* _What you have to do_
Check each line of the entries below for the word "agent", then report how many have it, with no other words.

* _Input_
· · · ·
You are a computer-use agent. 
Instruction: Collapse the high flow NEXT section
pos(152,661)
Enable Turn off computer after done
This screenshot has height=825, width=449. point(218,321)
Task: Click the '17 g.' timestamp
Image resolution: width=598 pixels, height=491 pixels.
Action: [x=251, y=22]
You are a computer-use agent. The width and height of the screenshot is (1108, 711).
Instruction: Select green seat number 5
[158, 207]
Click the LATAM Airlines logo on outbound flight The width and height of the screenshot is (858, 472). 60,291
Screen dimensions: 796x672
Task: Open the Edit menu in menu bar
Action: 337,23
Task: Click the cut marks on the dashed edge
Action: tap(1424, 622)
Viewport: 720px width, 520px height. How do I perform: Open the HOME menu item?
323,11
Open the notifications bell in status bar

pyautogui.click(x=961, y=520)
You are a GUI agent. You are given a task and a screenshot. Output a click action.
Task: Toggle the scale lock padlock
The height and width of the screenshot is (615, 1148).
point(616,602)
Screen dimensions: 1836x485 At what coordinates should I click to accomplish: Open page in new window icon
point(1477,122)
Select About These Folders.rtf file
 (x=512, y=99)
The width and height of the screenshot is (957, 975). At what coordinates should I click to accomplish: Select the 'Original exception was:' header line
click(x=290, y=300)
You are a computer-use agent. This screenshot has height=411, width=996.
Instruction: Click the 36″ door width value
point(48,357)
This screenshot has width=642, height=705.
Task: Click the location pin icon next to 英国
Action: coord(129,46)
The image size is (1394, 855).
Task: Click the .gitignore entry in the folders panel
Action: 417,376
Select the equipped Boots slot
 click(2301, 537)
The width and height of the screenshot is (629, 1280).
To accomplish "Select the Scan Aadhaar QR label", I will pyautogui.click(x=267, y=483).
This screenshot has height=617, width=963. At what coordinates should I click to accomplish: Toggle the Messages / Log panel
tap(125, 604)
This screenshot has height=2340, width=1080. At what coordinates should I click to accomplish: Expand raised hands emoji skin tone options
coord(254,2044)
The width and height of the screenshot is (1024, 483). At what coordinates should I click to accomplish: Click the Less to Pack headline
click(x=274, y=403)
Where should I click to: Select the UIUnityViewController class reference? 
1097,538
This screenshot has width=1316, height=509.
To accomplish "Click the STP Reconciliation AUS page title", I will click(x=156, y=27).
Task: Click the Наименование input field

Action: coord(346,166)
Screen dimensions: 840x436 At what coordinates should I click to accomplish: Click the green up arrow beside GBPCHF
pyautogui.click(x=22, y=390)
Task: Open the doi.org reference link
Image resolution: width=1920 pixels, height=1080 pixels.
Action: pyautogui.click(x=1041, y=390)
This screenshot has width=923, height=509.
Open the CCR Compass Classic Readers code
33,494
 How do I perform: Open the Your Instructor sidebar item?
· · · ·
* _Written reply_
4